When I moved into the private sector, my new job came with a few perks.  For the first time in my career, I have an office with a door, an assistant and an expense account.  But with these privileges comes great responsibility, something not all employees take seriously. 

So I thought that today I would talk about how to keep track of your expenses and some of the abusive expense account behavior I’ve witnessed in recent months.  Because while keeping track of receipts and expenses can be a bit of a chore, handing your assistant wadded up slips of vellum and then asking him to sort through it all is rude. 

Write It Down. Before I leave a restaurant/bar, I write the name of the person or people I met with and what we discussed on the back of the receipt.  Why?  Because my memory isn’t perfect and I don’t want to spend hours staring at an anonymous receipt trying to remember what it’s from.

Be Organized.  I keep two Rebecca Minkoff pouches in my purse: one for business expenses and one for blog expenses.  When I pay for something the receipt automatically goes into its designated pouch.  Then, when I get to the office, I put my receipts into a storage box that I keep on my desk, saving them until the end of the month.

Have a Backup System.  Before I put a receipt in storage, I like to add the details of that meeting to my Outlook calendar and categorize it in a different color (green, of course).  That way, when I go to put my expense report together at the end of the month, I know exactly how many receipts I should have and what meeting they are from.  This prevents confusion and protects me in case a lose a receipt or can’t read the meeting details that I wrote on the back. (The latter is FAR more likely as my handwriting was once described as that of a serial killer with Parkinson’s.)

Don’t Expense Stupid S**t.  I can’t say it any plainer than that.  It is not your Boss’s job to pay for your cold medicine, your daily 3pm sugar fix or the taxi you took to a non-work brunch on Sunday morning.  Trying to expense frivolous things or expand the definition of “work related” to abuse the system is a black mark on your professionalism.  And yet, people still try.

Trust me, the $1 you spend on that Snickers bar is far less important than being the cheap bastard who tries to expense a candy bar.

Be Honest.  Most employers have a vetting process for expenses, but in some cases, it isn’t very rigorous.  Abusing this complacency can be tempting.  Fudging the numbers on a receipt or expense report is stealing, plain and simple.  If/when you’re caught embellishing your expenses, your integrity will be called into question not just for past dealings but future ones as well.  So resist the Siren’s song of the free dinner, and just be honest.
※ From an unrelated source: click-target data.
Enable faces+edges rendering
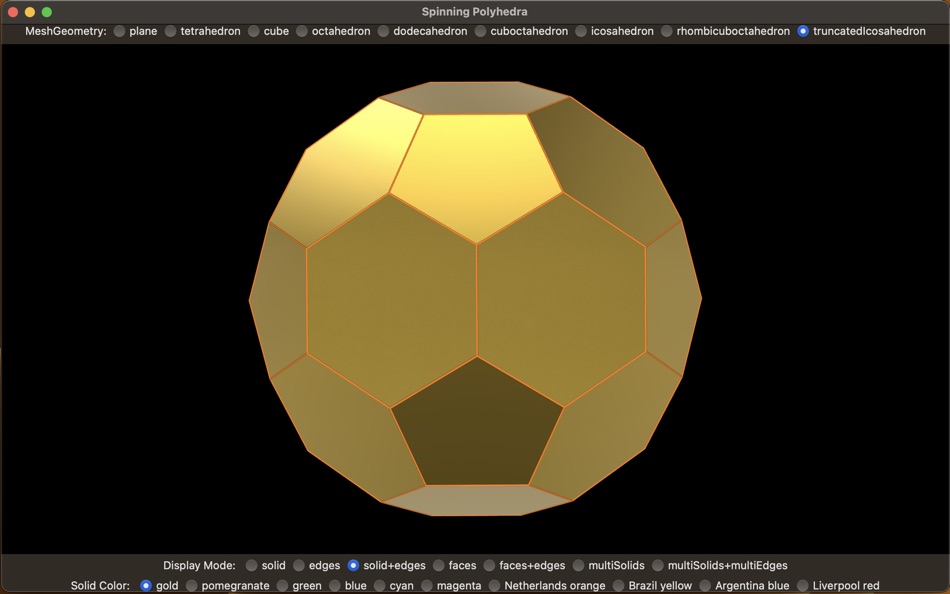This screenshot has height=594, width=950. [489, 565]
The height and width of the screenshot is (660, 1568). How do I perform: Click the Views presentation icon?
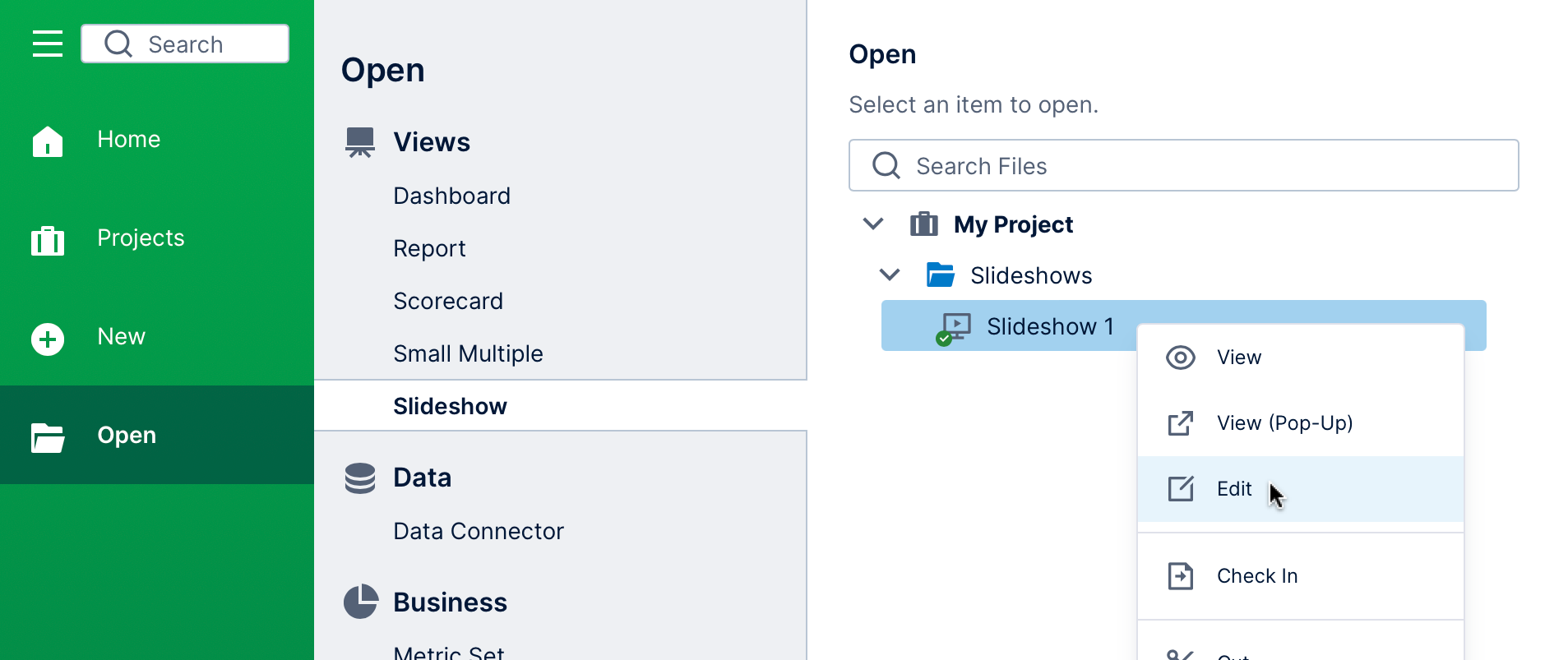pos(360,142)
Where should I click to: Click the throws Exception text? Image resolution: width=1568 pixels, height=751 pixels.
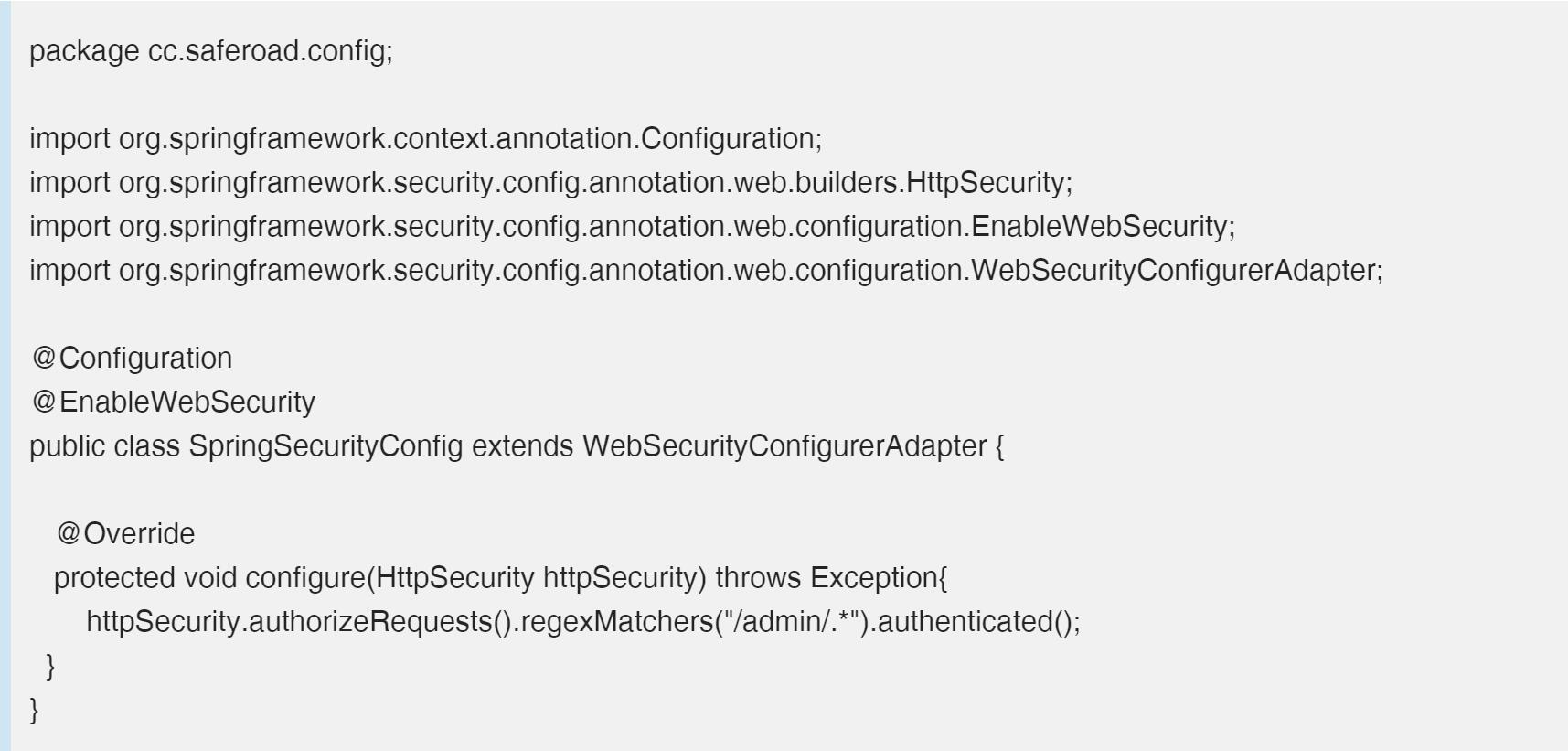click(x=826, y=578)
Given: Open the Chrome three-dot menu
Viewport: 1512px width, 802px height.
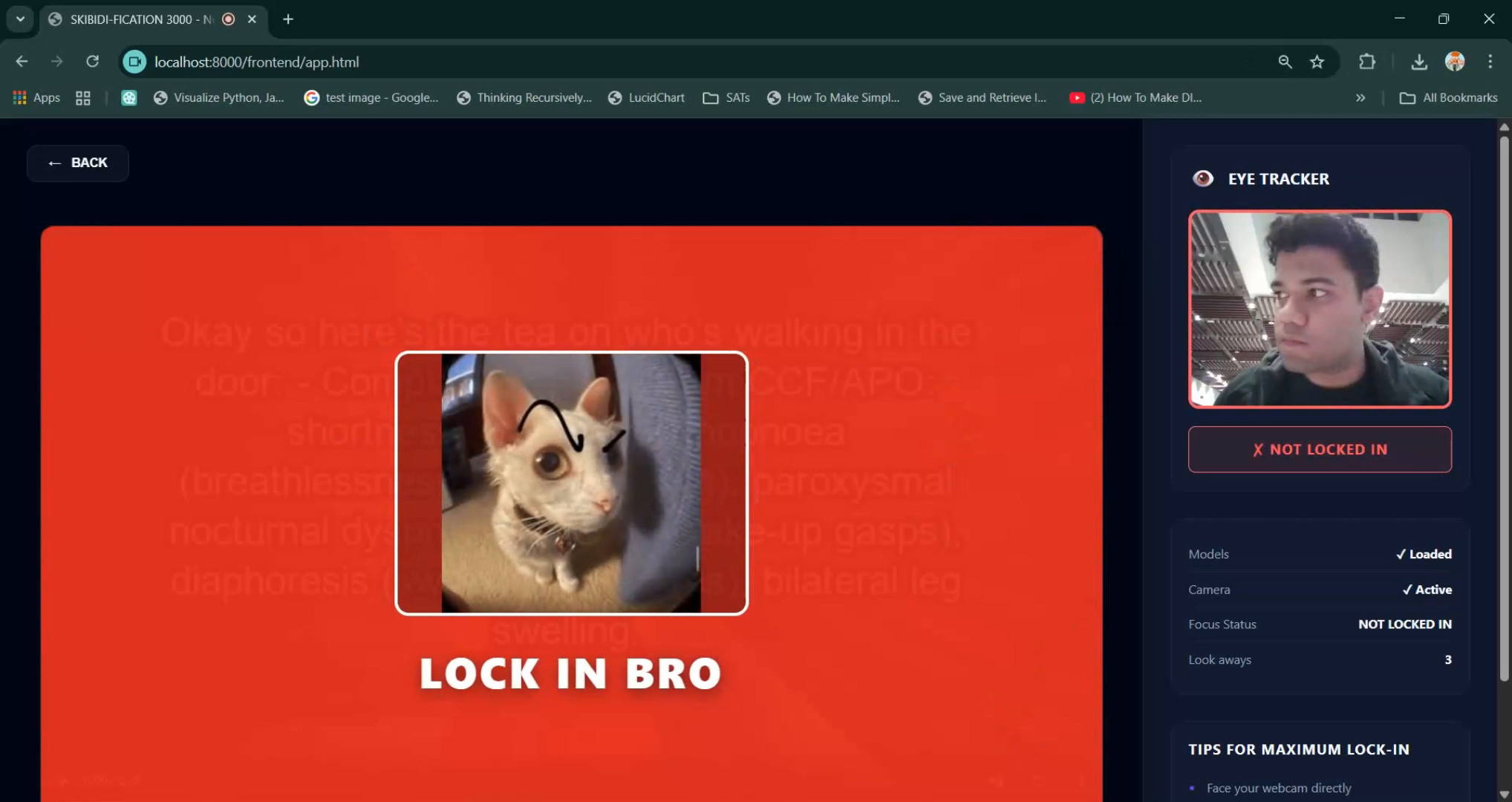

This is particularly important if you work on Capitol Hill.  Look at what is happening with GSA, right now.  No oversight led employees to abuse the system, and now, the fate of the entire agency could be at risk.

Imagine what would happen if a reporter or a constituent got a hold of a Staffer’s expenses and learned that she charged taxpayers for a bottle of suntan lotion on a CODEL or a birthday dinner for a family member while on a staff trip?

Being honest about your expenses is important in the private sector because it speaks to your professional integrity.  But when you work for the government, you are a keeper of the public trust so honesty is even more critical.

Do you have any tips or tricks for keeping track of expenses?  Has someone you know ever tried to expense something really egregious?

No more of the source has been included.